Personnellement je pense que l’heure est grave. Le 20eme siècle n’est rien d’autre qu’une expérience du réel qui signifie que le pire peut se produire, rappelant par ailleurs que la Shoa et Hiroshima/Nagasaki sont 2 tragédies produites par 2 courants politiques radicalement opposés et quasi au même moment de l’histoire.
La haine et le mépris n’ont malheureusement pas de couleurs politiques, ce serait trop simple, le monde juste et l’injuste, non, c’est d’autres réalités qui créent les tragédies.
La haine de l’autre, le mépris. Le racisme et la xénophobie contemporaines ne sont je pense, comme l’extrême droite ou gauche, que des moyens d’exciter les foules à un moment donné et pour des raisons relatives au pouvoir et aux nécessités de la mondialisation économique.
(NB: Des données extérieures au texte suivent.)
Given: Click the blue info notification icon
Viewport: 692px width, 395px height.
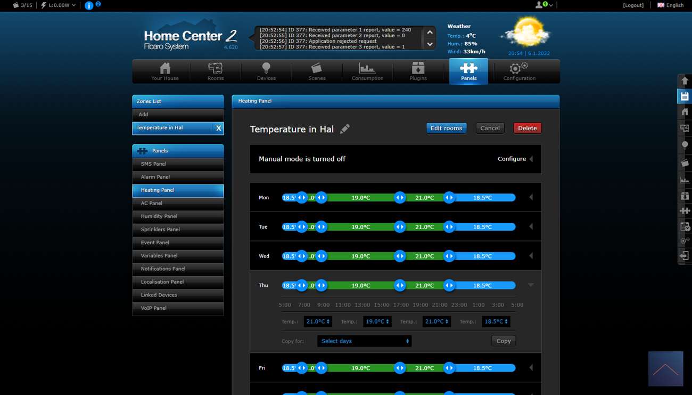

Nous vivons à l’heure des GAFA, c’est le moment ou tout le monde doit rentrer dans le rang d’un model de fonctionnement unique et pour cela le pire est possible, et surtout de la part des pays occidentaux. Car c’est bien la que se trouve la clé des conflits, autant au Moyen-Orient qu’en Ukraine aujourd’hui.
Vous dites : Ainsi, Poutine a-t-il largement contribué à liquider l’Etat Islamique en Syrie, sans s’embarrasser de la violence des moyens utilisés.
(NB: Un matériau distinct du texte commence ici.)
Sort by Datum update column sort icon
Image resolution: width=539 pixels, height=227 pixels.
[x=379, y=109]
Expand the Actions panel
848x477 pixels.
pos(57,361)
Parce que l’armement américain fourni à Saddam Hussein durant des décennies pour anéantir l’Iran, le mauvais élève, a dérangé les diplomates occidentaux ? Et le gaz ne manquait pas… Aujourd’hui, la France et les US vendent pour des milliards d’armes à l’Arabie Saoudite pour combattre les forces du mal venues de Corée du Nord ? non, du Yémen, un des plus pauvre états du monde… S’en offusquent t’ils ?
Posons-nous cette simple question : Quelle est la vision du monde de Poutine ? Il parle de dénazification en permanence ! Il est en colère que la Russie ne soit reconnue comme un des états majeurs ayant vaincu Hitler ! Il a laissé l’Otan et l’UE s’organiser jusqu’à s’installer en Lituanie, Pologne etc… Il n’a rien dit puis soudainement personne ne comprend il attaque l’Ukraine avec une extrême violence.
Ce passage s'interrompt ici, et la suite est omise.